Графиня сидела у окна в платье цвета вялой травы. Оно как нельзя больше шло к её обильным рыжеватым волосам и глазам, в которых тоже угадывалась зелень. Глаза эти, вовсе не большие, светились таким интересом к жизни, такой ласковой внимательностью к окружающим и просто были так ярки и лучисты, что представлялись прекрасными. Пушкин ещё увидел в них тонкое и участливое понимание. Между тем кто-то спрашивал его довольно игриво, надеется ли он снова увидеть меж прибрежных скал нереиду?
— Поэты склонны обожествлять и жительниц земных...
Бедный Туманский не окончил своей фразы, молодой петушок, из канцелярских, подскочил, перебивая:
— Почему же одних жительниц, то есть милых дам, считают своим долгом обожествлять поэты? Среди сильного пола найдём мы также достойных сравнения с олимпийцами!
Все посмотрели на поспешившего с любопытством. Адресат его восторгов был слишком очевиден. Оставалось только радоваться, что слова свои молодой человек не сопроводил поклоном или хотя бы прямо направленным и горящим преданностью взглядом. Такою неловкость чрезмерного угодничества трудно было бы оставить незамеченной...
Но и того, что произошло, было довольно для некоторого замешательства. Графиня с лёгкой улыбкой перед чужим промахом отвернулась к окну. Казначеев прервал разговор и взглядывал на перестаравшегося своего подчинённого с тихим, вполне приличным вниманием. Пушкина же под локоть подталкивал бес любопытства. Как-то граф выйдет из щекотливого положения?
Граф, впрочем, был хорош. Может быть, лучше всех. Он даже слегка подался великолепной фигурой к своему торопливому подчинённому.

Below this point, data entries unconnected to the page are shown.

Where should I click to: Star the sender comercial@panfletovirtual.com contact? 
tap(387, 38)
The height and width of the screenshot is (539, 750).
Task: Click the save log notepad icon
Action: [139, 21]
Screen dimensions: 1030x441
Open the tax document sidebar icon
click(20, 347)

— Война даёт тому разительные примеры, — сказал он просто. — То же семейство Раевских обессмертило себя, едва ли не доказав, что человек бывает сильнее рока. Во всяком случае, сильнее страха немедленной смерти. Я вспоминаю сыновей генерала отроками на поле битвы, куда привёл их отец...
— Николай и в отроки не вышел — мальчишка! А Жуковский и лучше: младенцем назвал! — Пушкин встрепенулся, как человек, нечаянно в разговоре напавший на любимый предмет. — Но отец, отец! Он-то знал, что пули и младенцев не милуют. Каков?

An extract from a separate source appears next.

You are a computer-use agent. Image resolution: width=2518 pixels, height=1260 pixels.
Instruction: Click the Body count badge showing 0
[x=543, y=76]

— Генерал достоин всяческого уважения. — Но тут (странно!) слова Воронцова прозвучали довольно сухо. Как будто он, сам выдвинув пример истинного, почти божественного бесстрашия, был недоволен, что его в том поддержали. Между тем у Воронцова был тонкий и, возможно, самим им не осознанный расчёт. Напоминание о войне неминуемо должно было привести к подвигам самого графа. А ссылка на Раевских? Что ж, не мог же он в самом деле начинать с себя. Он давал всего лишь совершенно приличный толчок разговору. Нежелательна, разумеется, была бы прямая лесть. Утверждение вроде того, что его слава и его подвиги выше славы и подвигов Раевского. Но в комнате должна была установиться та особая атмосфера понимания, когда и безо всяких слов он ощутил бы: его подданные гордятся им, и на ум в таком тонком случае каждому непременно должны были прийти строки из стихотворения Жуковского «Певец во стане русских воинов». А кто-нибудь — невольно, от полноты сердца — мог выдохнуть строчку-другую...
«Певец» было стихотворение каноническое, узаконенное, которому нельзя даже попытаться возразить, между тем Жуковский посвятил ему, Воронцову, целых две строфы. Никто не удостоился такой чести: ни Милорадович, ни Дохтуров, ни Коновницын[72], ни, наконец, Раевский. Много-много о них говорилось в четырёх — восьми строчках. Да и то, что сказано о нём, не шло ни в какие сравнения.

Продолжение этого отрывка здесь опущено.